**ACTION ITEM:**
The answer must be a single number: the count of lines in the records below that contain the word "Identify".

^^^^^^^^^^^^^^^^

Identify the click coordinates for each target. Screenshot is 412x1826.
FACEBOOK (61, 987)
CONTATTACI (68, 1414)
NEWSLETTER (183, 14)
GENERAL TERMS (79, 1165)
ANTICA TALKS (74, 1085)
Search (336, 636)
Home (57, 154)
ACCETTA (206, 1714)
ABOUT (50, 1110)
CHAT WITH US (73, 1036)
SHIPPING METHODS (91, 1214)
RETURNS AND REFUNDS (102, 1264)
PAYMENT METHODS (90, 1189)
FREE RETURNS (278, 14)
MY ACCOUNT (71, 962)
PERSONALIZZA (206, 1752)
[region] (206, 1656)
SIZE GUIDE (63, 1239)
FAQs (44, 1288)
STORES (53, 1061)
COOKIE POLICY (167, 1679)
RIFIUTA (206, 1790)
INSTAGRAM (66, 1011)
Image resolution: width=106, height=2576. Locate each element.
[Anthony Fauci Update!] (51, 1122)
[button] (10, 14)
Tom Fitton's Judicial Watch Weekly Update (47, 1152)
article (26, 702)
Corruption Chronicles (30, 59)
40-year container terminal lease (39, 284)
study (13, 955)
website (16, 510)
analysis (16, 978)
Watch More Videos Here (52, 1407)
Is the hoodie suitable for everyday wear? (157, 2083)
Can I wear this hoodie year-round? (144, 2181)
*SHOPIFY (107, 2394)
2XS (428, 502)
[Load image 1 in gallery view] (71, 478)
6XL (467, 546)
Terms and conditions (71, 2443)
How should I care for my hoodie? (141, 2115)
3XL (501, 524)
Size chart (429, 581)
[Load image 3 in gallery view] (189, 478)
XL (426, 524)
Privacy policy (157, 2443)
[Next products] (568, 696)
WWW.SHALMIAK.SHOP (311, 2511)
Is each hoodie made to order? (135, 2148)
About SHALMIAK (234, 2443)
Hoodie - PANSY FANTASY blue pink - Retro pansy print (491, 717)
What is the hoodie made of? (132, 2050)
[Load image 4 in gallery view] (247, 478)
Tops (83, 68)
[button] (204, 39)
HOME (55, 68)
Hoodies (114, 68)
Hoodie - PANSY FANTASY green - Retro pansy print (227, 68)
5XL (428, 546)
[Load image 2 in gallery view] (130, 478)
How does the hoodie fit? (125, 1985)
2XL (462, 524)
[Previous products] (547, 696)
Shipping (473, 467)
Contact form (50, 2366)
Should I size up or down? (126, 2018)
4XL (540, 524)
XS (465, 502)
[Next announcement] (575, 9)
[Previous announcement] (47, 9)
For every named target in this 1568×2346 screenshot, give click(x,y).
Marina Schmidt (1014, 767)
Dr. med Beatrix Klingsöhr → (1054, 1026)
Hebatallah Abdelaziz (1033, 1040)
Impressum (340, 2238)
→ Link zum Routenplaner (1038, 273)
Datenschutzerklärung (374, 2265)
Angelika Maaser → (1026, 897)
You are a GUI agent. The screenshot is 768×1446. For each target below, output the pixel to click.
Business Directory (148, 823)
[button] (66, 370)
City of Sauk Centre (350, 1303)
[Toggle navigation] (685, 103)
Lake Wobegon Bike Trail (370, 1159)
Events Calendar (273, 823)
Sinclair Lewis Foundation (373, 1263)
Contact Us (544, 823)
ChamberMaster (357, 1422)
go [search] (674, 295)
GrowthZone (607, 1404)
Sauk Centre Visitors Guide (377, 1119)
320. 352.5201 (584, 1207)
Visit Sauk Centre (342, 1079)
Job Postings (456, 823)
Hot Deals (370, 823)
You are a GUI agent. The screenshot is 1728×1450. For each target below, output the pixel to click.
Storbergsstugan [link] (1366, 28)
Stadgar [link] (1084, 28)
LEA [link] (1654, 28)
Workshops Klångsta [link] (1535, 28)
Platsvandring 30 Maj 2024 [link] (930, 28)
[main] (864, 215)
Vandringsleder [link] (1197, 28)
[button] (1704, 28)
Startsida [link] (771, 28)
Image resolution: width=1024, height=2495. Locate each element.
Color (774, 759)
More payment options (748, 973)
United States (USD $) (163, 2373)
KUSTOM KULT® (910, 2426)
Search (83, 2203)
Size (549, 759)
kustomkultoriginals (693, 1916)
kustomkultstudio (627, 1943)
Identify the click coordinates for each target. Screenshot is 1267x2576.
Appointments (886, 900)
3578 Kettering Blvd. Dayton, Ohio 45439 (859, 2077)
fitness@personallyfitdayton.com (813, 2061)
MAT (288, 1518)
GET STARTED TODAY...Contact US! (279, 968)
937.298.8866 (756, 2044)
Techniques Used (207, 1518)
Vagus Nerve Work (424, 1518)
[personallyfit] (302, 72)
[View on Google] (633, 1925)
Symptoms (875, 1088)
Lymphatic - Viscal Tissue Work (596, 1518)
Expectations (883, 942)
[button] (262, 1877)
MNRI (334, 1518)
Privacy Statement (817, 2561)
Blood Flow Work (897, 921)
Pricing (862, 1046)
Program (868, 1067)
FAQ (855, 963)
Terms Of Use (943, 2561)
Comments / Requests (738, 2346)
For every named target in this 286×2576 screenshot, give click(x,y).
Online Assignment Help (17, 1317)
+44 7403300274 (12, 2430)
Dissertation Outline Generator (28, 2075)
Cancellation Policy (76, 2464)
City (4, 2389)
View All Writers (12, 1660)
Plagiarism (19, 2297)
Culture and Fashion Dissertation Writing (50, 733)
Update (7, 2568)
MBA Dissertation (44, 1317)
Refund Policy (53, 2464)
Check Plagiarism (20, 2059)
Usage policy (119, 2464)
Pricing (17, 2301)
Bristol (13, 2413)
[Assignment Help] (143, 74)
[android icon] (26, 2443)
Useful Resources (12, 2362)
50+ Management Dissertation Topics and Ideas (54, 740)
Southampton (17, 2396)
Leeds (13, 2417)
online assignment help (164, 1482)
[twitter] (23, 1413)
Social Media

^^^^^^^^^^^^^^^^

**TASK OUTPUT:**
2